The record shows that the trial judge told the parties, after the case had been submitted to him, that the evidence of the *448 defendant's guilt was overwhelming. The trial judge did offer to hear argument on second degree murder. The defense counsel did not argue for second degree murder.
While the court did invite an argument distinguishing any elements of first and second degree murder in the case, there was little in the record that would support a claim of second degree murder and the absence of premeditation. In fact, the evidence clearly supports the conclusion that the state had proven deliberation and premeditation beyond a reasonable doubt. The judge's offer to hear an argument for second degree murder was a courtesy in light of the evidence compelling a first degree murder conviction.

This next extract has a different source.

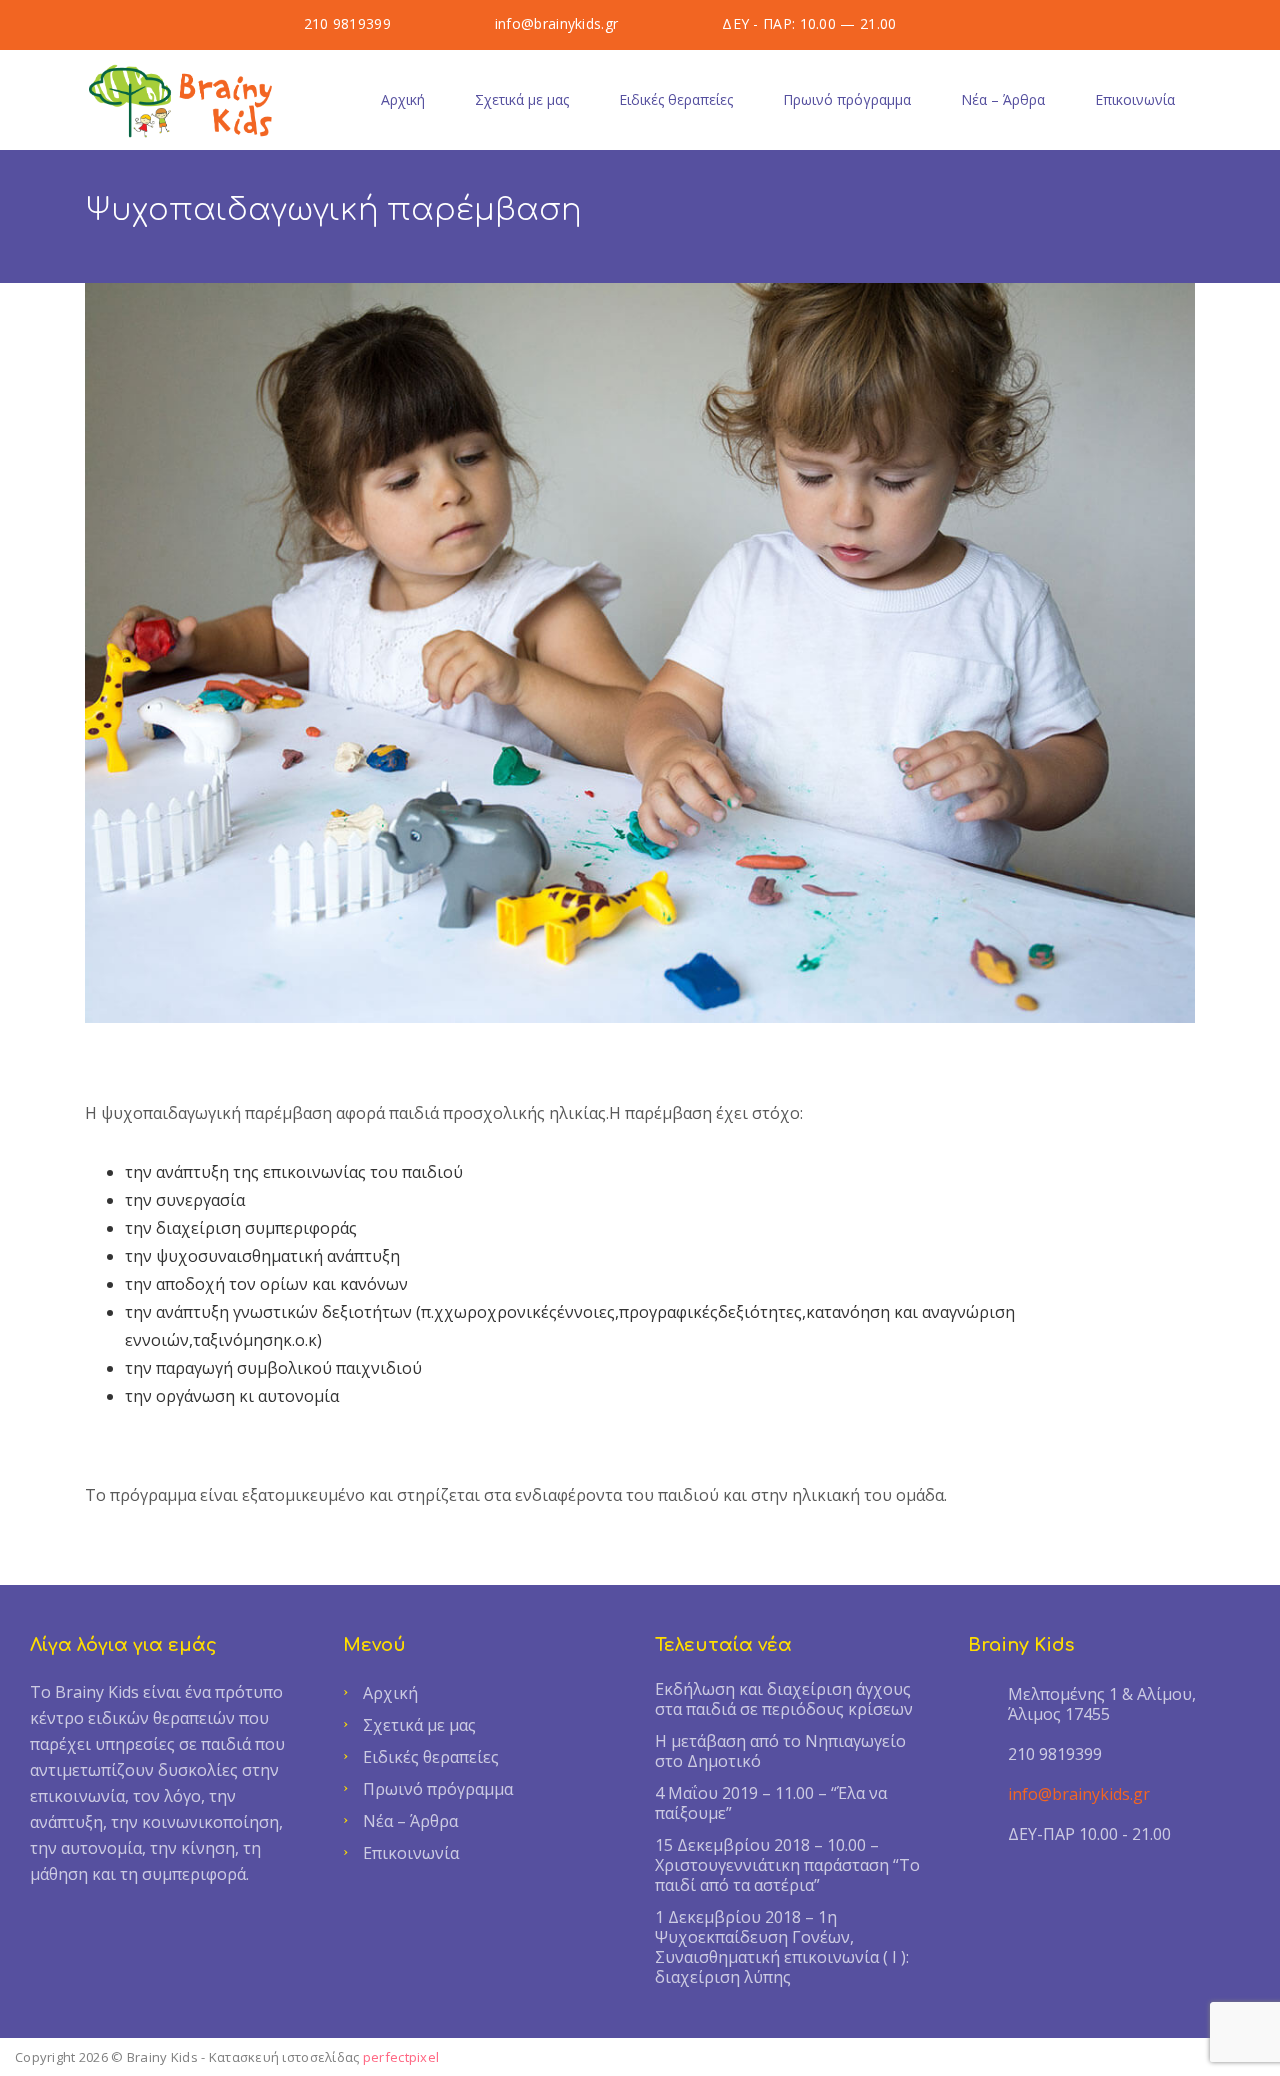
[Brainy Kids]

A second consideration concerns the effect of the sentence to be served for a conviction for first degree murder. The judge had announced that the defendant, in effect, was not going to be acquitted. The record discloses that the judge and defense attorney agreed that there were possible advantages to the defendant under the practices of the parole board and the Arizona statutes if he were sentenced under the first degree murder statute, A.R.S. § 13-453(A), rather than the second degree murder statute, A.R.S. § 13-453(B). Under these practices and the current state of the law, the defendant could potentially be released on parole earlier on a mandatory first degree life sentence than if a substantial minimum sentence were imposed for a term of years on a second degree conviction.
The decision of counsel was a matter of trial strategy which reflected an understanding of the practical results of the peculiarities of Arizona sentence practices. Defense counsel's decision was based on sound experience, did not involve any inadequacy in his representation, and was made in the best interest of his client.
CAMERON, C.J., STRUCKMEYER, V.C.J., and LOCKWOOD and HAYS, JJ., concur.